(What you are asked to do) Replace "screenshot" with "screen capture" in everything from the start of the lines below down through the line containing "[x=575, y=22]", and leave all else unchanged. Leave the pictures out of your answer.

(Information shown)
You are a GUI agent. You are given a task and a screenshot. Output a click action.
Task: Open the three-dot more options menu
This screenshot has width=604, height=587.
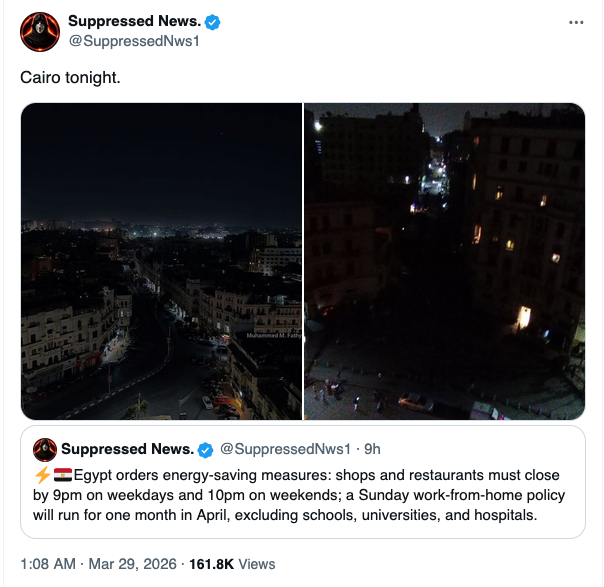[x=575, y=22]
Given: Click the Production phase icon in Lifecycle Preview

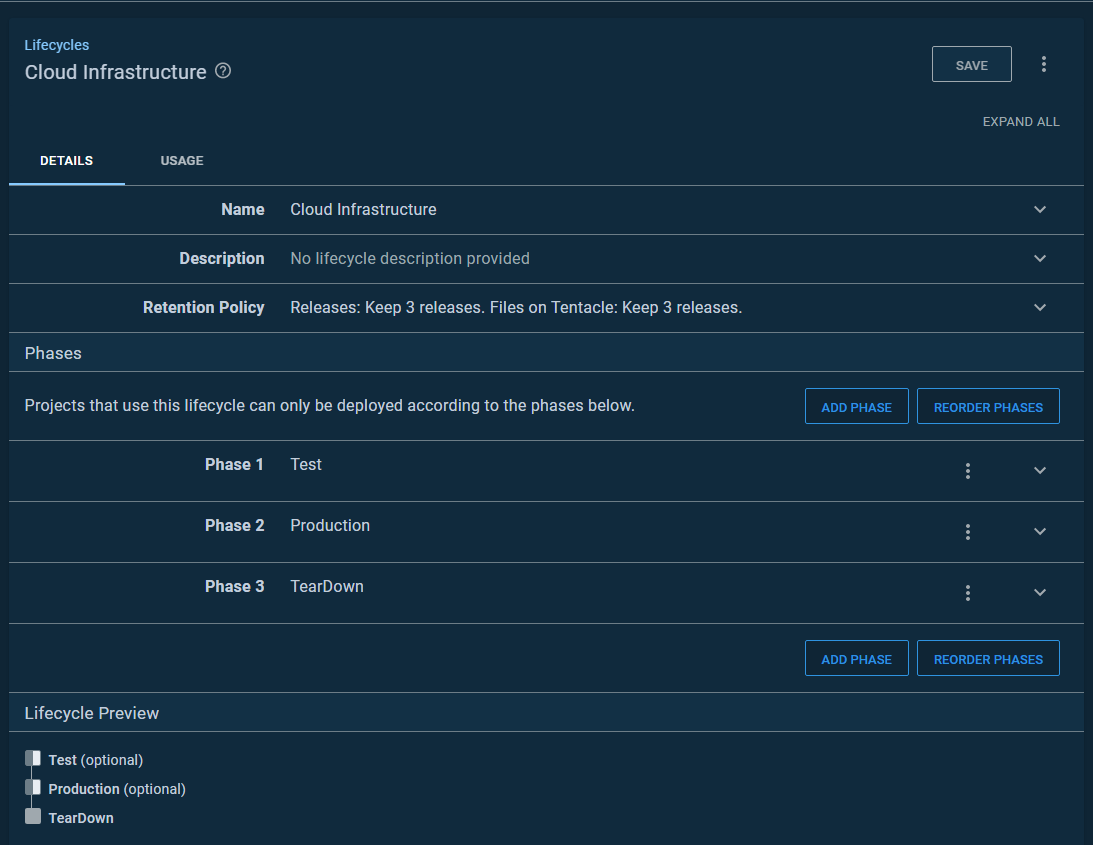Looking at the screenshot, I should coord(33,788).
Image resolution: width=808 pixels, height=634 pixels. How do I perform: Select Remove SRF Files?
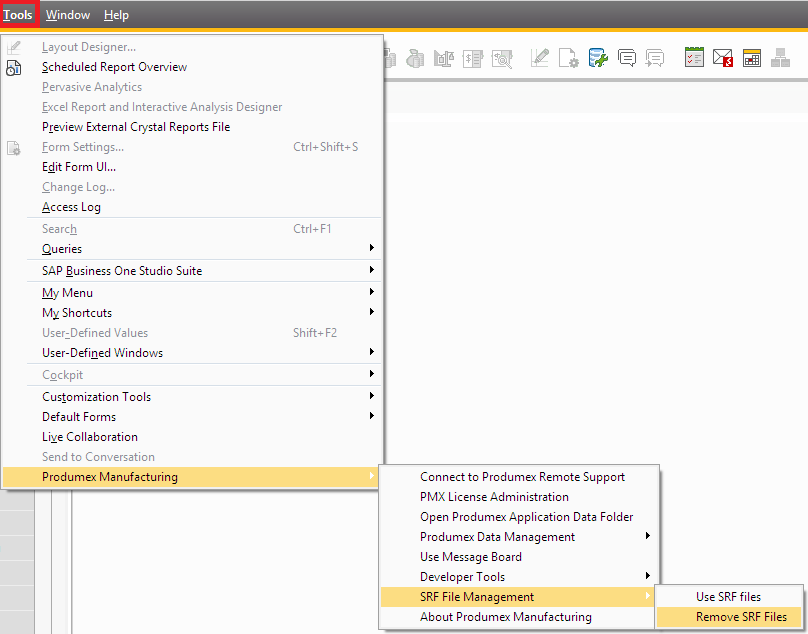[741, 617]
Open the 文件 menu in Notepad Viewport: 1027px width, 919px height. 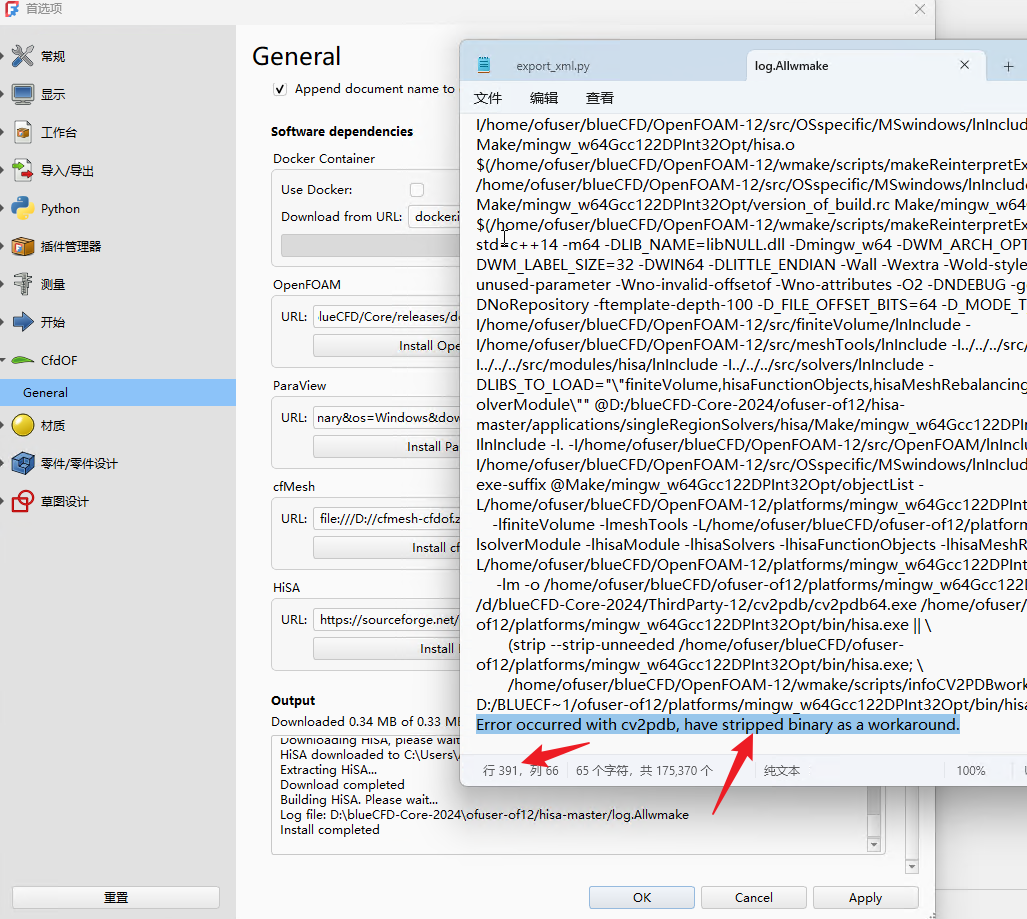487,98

(Problem solution)
You are a GUI agent. You are given a task and a screen capture. Output a click action.
Task: Open the three-dot more options menu
This screen capture has width=604, height=587.
[x=575, y=22]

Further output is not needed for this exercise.